Energy transect modeling and sustainable urban cells approach: Harmonizing the urban and green tissues

  • Tigran HAAS,
  • Elisabetta TROGLIO

Journal volume & issue
no. 8
pp. 22 – 38

Abstract

Read online

The global city of the 21st century faces major challenges & crises, including social and economic stratification, wasteful consumption of resources, transportation congestion, and environmental degradation with the omnipresence of global climate change. Our cities, communities and neighborhoods are undergoing also rapid transformation and retrofits in terms of energy efficiency and climatic adaptations almost to the point of drastic environmental determinism.
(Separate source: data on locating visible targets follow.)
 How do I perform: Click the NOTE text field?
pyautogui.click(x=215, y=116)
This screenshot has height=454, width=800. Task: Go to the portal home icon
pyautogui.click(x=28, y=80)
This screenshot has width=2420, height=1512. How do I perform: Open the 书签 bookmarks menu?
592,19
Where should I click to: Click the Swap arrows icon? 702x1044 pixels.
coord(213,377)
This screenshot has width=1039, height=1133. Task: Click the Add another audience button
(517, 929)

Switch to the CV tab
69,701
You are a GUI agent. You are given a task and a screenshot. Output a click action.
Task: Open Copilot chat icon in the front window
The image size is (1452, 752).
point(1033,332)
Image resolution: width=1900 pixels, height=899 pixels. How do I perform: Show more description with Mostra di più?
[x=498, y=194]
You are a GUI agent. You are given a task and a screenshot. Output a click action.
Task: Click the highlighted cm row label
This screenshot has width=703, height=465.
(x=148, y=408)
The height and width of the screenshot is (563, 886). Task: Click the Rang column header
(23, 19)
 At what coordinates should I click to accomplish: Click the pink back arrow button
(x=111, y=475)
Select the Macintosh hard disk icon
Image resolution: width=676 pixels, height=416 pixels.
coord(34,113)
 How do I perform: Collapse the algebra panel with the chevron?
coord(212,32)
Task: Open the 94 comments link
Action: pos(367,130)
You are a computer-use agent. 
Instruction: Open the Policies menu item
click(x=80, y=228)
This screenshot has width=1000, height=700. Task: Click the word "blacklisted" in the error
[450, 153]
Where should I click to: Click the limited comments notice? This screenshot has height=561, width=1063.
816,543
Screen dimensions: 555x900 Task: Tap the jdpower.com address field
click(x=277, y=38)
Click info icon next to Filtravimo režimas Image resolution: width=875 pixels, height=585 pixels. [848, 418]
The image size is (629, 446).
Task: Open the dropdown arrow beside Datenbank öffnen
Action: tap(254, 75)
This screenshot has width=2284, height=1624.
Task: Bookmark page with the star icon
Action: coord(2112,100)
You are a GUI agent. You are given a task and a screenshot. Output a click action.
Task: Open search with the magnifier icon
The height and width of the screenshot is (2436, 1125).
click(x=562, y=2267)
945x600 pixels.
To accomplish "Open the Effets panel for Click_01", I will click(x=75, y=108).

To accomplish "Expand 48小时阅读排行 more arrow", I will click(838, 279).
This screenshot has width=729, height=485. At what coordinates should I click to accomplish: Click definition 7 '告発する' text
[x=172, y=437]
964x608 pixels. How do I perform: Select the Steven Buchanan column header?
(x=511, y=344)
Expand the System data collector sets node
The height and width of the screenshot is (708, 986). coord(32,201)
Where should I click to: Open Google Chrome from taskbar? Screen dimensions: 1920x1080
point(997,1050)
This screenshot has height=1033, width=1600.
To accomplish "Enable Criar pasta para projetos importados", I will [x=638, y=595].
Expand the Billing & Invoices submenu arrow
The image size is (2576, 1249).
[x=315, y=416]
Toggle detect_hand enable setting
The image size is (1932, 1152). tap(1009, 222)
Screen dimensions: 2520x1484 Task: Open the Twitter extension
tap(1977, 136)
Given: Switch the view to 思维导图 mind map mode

The discussion in this paper explores ways for raising quality of life and the standard of living in a new modern era by creating better and more viable places to live through sustainable urbanism approaches. The assertion is that the Green (Sustainable) Urbanism approaches offer an environmentally sound way to plan and design more ecologically stable communities. Sustainable Urban Cells within the idea of the Urban Energy Transect is presented here as a new quantitative and qualitative modeling approach and analytical methodology in working with planning of sustainable urban communities, compatible with other analytical tools such as Space Syntax and other GIS tools. The empirical Swedish case introduced shows how a better understanding of an integrated system of zoning in a complex community urban setting can contribute to clearer planning and energy efficiency of buildings. The questions we raise are: How can we combat and reconcile urban growth with sustainable use of resources for future generations to thrive? Where and how urbanism comes into the picture? and what role “sustainable” urban forms can play and have in light of these events? These and some other issues are tackled in this paper whose conclusions point to the predilection that beyond being a system of classification, the cell and the transect model we present in this paper has also the potential to become a complementary instrument for planning and design for better places to live.